PROBLEM STATEMENT = Copy the entries below word for word, from the line with "Task: Open second Vade Tarihi calendar icon" up to and including the line with "will pyautogui.click(x=692, y=270).".

Entries locating text and items:
##############################

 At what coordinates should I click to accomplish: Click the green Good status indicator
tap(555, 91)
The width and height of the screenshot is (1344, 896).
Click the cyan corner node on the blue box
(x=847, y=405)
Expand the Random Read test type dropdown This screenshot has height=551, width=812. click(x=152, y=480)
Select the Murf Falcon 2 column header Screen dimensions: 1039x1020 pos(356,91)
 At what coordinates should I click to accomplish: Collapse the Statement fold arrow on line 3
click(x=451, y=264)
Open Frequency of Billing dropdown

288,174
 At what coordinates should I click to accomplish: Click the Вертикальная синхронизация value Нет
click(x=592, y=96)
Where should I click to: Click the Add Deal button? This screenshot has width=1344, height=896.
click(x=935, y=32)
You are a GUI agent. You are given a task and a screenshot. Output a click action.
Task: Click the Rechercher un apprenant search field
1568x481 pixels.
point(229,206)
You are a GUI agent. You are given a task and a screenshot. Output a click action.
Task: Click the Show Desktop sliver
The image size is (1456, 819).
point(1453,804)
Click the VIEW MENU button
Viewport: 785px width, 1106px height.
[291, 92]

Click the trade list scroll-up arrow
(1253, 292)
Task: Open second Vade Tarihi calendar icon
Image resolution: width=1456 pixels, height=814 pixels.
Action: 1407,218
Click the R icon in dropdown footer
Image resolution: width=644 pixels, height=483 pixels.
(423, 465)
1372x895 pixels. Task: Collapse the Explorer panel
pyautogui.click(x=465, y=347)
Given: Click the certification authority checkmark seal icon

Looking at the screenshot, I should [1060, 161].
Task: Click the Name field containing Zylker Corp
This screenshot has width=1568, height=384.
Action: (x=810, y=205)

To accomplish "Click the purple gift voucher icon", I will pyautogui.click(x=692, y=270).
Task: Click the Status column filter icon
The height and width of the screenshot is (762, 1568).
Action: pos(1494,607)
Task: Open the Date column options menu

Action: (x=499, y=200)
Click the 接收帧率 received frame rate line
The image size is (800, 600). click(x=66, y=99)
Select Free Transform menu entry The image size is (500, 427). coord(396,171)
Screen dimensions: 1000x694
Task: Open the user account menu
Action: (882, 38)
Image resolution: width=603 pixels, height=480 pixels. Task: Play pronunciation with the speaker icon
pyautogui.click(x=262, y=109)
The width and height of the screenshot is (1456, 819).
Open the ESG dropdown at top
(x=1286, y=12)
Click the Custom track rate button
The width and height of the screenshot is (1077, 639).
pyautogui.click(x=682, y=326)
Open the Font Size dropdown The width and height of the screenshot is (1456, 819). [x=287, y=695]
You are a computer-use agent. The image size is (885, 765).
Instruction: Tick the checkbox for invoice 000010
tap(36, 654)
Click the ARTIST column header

##############################

FINISHED TASK =
Task: Open second Vade Tarihi calendar icon
Image resolution: width=1456 pixels, height=814 pixels.
Action: 1407,218
Click the R icon in dropdown footer
Image resolution: width=644 pixels, height=483 pixels.
(423, 465)
1372x895 pixels. Task: Collapse the Explorer panel
pyautogui.click(x=465, y=347)
Given: Click the certification authority checkmark seal icon

Looking at the screenshot, I should [1060, 161].
Task: Click the Name field containing Zylker Corp
This screenshot has width=1568, height=384.
Action: (x=810, y=205)

To accomplish "Click the purple gift voucher icon", I will pyautogui.click(x=692, y=270).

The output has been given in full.